3. Relax – Much of Thailand’s philosophy can be captured by the phrase “Mai pen rai,” which means “never mind.” Locals do not tend to stress about trivial matters and often have a healthy sense of fun.
ASEAN Economic Community
Stephen M. Timms serves as vice president of strategic programs with International Golden Group in Abu Dhabi and engages with a range of international clients. Stephen M. Timms has extensive experience working in Southeast Asia and was based in Kuala Lumpur for nearly four years while an executive at a high-tech defense company.
A recent New York Times article highlights the way in which Southeast Asia is poised to take over as a driver of global economic growth after years of being under China’s shadow. The recently created ASEAN Economic Community includes a population of 600 million and approximately $1.3 trillion in combined GDP.
Key growth drivers are forecast to be the Philippines, Indonesia, and Vietnam, with the latter country getting over headwinds caused by anti-Chinese riots related to China’s placement of an oil rig in contested waters. This has pushed Vietnam, which is highly reliant on China as a trade partner, toward a Trans-Pacific Partnership spearheaded by the United States.

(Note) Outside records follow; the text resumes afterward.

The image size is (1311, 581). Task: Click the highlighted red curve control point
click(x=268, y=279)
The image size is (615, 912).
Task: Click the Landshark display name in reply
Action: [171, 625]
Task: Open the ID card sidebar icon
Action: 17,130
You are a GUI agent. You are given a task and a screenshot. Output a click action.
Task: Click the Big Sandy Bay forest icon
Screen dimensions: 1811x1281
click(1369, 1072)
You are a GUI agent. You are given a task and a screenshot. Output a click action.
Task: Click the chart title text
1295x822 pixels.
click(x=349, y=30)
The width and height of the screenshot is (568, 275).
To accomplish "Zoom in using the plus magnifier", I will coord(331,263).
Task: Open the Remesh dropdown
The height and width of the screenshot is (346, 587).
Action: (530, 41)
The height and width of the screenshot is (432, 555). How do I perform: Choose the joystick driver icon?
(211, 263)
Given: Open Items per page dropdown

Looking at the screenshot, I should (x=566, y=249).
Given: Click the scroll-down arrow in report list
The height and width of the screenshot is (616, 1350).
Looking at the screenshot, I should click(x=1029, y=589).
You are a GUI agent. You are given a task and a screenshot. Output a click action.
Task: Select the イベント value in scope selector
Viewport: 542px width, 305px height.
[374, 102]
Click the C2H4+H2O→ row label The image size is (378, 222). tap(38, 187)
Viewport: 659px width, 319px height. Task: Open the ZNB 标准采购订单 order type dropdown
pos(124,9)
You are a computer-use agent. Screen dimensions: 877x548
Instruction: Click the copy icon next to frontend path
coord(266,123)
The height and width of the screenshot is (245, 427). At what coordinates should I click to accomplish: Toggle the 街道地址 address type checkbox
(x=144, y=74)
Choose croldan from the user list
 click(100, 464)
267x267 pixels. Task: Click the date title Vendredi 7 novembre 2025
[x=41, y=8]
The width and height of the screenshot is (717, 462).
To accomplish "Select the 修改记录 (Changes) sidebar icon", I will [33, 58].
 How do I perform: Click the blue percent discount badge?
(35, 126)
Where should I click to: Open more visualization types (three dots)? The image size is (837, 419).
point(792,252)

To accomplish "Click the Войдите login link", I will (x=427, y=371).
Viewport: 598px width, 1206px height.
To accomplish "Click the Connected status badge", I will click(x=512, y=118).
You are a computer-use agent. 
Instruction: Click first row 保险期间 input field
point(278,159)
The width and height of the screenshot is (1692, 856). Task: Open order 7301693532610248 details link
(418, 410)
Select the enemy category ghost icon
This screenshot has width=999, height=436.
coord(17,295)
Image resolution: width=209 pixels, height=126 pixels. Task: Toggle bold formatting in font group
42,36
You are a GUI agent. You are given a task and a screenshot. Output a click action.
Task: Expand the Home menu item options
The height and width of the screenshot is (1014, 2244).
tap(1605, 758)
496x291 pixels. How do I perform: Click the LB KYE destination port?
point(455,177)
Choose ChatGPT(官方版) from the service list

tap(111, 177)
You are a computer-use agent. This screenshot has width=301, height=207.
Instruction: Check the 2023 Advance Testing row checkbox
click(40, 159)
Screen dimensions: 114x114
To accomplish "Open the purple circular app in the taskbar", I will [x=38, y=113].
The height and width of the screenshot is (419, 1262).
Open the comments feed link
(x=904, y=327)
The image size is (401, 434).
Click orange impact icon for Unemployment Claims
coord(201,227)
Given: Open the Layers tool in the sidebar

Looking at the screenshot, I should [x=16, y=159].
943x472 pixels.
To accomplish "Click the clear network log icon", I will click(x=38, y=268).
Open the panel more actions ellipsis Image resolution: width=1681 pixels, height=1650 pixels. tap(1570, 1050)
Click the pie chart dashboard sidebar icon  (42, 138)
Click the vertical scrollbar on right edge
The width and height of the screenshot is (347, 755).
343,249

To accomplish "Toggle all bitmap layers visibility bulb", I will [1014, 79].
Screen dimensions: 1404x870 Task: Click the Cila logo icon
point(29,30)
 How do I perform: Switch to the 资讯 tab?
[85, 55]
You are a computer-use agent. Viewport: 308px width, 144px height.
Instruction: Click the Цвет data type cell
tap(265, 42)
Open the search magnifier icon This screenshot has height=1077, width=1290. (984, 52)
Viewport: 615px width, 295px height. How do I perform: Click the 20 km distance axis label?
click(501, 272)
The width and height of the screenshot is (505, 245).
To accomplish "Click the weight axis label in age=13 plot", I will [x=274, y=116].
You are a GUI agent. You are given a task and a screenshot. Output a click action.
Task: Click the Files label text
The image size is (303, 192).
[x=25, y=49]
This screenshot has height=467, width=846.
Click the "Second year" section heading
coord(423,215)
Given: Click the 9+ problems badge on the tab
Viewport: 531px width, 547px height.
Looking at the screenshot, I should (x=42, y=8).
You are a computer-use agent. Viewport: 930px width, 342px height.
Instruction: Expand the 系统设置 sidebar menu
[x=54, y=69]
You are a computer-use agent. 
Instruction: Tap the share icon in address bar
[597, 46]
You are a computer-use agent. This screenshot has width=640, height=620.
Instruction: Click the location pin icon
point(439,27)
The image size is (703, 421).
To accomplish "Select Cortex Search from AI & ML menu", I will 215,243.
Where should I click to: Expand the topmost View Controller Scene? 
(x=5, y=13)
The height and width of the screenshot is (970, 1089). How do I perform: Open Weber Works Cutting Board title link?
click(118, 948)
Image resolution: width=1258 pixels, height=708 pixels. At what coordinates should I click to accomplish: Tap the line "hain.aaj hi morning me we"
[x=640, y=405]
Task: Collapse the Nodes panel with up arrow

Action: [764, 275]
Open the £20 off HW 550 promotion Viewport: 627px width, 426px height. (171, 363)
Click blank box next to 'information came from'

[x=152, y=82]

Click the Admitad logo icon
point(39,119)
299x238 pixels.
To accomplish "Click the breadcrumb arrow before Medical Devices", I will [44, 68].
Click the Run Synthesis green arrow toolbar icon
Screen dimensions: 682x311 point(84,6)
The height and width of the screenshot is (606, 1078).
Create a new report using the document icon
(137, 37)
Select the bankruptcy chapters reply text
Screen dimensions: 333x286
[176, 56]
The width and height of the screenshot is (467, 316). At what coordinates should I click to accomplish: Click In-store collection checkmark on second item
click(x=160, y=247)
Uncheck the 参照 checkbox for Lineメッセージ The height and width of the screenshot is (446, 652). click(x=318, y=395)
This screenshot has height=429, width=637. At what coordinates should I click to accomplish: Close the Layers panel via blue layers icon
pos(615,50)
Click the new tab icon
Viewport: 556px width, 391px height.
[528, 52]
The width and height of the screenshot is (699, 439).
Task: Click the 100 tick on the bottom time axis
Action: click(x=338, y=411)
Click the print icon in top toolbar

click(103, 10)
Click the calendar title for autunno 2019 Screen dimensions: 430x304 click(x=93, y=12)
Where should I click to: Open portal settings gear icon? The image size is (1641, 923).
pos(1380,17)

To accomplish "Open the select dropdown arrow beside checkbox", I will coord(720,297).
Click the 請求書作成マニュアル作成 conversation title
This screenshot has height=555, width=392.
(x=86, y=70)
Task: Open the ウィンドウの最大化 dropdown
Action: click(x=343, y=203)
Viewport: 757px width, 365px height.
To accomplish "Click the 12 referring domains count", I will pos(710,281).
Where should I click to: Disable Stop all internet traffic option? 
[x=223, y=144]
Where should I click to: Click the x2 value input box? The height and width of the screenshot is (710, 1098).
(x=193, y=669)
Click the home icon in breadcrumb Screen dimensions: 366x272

Less exposed to China, the Philippines has a different challenge to circumvent focused on rebuilding ports, roads, and critical infrastructure. Close collaboration with development partners, including South Korea, Japan, and the World Bank, are seen as critical in getting the Philippines into a position where it can thrive economically.
Stephen M. Timms is the vice president of strategic programs for the International Golden Group (IGG), a strategic defense company located in Abu Dhabi. Previous to his employment with IGG, Stephen M. Timms lived and worked in the Asia-Pacific region. Awareness of certain business etiquette rules can help foreign professionals working in Asia maintain politeness and make a good impression on local business leaders.
Accepting business cards: Business people in Asian countries consider the exchange of business cards an opportunity to show respect. A business card should always be presented with two hands. If you are the recipient of a business card, it is important to give the card several seconds of inspection before putting it in your wallet or card holder. Taking a business card and storing it away without examining it first is considered poor manners.
Punctuality: Being late to a business appointment is a serious sign of disrespect throughout Asian countries. Foreigners who do business in Asia should always plan ahead to give themselves more time than they think is necessary to arrive punctually for a meeting.
Professional demeanor: Business executives across the Asian continent are known for their composure, and do not indulge in visible anger or contentious actions. Many businesspeople of Asia place a high value on respecting others, even those with whom they disagree. Avoid raising your voice, using excessive hand gestures, or expressing discontent in an undiplomatic way.